TASK TO CARRY OUT:
Copy, from the material below, each line where "Durumu" shows up.

DATASET CONTENT:
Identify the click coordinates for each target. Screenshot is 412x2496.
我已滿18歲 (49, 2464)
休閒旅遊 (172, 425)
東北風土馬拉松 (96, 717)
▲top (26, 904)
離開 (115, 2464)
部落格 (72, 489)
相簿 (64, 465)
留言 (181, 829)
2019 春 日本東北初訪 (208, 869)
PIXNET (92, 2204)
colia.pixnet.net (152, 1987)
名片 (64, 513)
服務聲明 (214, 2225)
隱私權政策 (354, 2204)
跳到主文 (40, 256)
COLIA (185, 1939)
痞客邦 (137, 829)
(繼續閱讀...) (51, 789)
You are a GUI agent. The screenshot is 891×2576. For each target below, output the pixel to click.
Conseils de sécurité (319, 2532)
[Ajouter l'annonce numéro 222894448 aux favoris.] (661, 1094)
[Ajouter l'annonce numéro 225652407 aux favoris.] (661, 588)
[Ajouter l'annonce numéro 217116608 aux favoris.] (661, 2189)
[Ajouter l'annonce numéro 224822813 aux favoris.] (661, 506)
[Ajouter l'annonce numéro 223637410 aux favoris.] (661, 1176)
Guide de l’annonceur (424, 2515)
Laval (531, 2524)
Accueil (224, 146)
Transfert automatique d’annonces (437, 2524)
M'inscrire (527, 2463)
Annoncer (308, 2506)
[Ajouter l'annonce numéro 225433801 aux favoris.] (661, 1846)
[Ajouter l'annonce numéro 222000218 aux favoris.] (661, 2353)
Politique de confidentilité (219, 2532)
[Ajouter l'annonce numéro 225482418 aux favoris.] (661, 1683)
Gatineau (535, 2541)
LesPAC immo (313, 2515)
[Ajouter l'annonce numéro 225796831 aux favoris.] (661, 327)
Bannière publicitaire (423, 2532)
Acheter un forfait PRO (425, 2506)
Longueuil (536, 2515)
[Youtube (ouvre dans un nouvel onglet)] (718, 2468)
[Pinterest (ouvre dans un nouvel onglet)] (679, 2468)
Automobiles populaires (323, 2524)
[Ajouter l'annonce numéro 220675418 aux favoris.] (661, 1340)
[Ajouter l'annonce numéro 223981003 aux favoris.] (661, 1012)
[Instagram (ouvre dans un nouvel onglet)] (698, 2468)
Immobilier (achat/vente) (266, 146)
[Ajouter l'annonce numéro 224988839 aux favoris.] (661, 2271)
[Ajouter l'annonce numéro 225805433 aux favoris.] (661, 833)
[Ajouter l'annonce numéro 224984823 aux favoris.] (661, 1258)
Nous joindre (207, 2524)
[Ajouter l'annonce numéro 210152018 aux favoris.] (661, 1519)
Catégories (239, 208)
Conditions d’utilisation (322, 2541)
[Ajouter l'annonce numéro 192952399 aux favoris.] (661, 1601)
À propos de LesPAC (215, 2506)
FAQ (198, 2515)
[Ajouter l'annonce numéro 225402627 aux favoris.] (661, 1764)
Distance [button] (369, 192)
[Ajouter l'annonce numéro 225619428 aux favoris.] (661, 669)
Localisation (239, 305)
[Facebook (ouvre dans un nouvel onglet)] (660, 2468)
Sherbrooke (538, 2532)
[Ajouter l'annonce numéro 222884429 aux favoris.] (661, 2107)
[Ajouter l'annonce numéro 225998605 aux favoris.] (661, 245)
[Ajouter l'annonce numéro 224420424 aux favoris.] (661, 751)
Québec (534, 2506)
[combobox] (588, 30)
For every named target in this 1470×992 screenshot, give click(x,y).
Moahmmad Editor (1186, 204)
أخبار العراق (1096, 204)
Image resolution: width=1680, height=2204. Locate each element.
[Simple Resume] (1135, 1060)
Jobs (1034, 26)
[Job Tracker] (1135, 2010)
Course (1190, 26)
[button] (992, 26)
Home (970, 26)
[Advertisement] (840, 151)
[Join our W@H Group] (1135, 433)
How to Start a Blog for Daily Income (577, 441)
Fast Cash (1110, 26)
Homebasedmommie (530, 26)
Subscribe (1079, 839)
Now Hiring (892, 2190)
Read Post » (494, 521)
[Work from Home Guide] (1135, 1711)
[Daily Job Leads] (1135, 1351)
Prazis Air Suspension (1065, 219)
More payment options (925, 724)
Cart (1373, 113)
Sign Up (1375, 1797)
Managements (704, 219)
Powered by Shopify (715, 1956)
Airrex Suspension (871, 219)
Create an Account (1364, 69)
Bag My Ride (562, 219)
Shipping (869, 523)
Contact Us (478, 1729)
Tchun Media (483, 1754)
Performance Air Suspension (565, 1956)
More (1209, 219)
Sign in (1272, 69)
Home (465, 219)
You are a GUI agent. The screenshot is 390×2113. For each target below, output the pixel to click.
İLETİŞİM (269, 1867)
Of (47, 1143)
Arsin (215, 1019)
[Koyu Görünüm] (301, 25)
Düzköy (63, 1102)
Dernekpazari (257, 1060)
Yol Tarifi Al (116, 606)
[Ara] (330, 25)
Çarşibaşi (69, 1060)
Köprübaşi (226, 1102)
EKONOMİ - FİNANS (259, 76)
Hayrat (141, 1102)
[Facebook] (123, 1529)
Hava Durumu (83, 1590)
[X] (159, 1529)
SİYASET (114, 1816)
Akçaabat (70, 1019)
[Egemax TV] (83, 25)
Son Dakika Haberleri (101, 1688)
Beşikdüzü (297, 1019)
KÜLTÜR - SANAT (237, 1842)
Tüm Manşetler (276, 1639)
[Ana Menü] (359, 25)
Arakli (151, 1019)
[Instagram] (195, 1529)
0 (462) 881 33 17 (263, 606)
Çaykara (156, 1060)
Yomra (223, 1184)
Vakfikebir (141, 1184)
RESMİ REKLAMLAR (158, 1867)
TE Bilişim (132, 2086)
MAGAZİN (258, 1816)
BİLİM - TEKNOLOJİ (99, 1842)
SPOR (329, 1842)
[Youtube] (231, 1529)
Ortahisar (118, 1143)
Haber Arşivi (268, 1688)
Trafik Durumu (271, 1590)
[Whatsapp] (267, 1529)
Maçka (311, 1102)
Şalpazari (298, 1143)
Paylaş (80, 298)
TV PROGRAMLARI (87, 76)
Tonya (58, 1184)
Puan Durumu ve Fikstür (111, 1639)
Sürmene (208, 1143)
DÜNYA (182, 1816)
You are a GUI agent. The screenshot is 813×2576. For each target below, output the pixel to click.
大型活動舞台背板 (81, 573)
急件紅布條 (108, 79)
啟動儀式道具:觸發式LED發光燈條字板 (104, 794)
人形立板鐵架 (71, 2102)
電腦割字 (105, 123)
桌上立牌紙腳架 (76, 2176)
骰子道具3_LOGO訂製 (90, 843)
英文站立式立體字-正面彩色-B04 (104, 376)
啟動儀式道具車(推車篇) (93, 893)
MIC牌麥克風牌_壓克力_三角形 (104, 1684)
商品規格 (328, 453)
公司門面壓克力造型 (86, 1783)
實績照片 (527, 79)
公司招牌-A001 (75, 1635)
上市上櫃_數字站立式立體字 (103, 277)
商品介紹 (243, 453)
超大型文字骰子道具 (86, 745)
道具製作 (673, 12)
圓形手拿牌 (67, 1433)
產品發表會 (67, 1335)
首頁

RESULT:
Hava Durumu (83, 1590)
Trafik Durumu (271, 1590)
Puan Durumu ve Fikstür (111, 1639)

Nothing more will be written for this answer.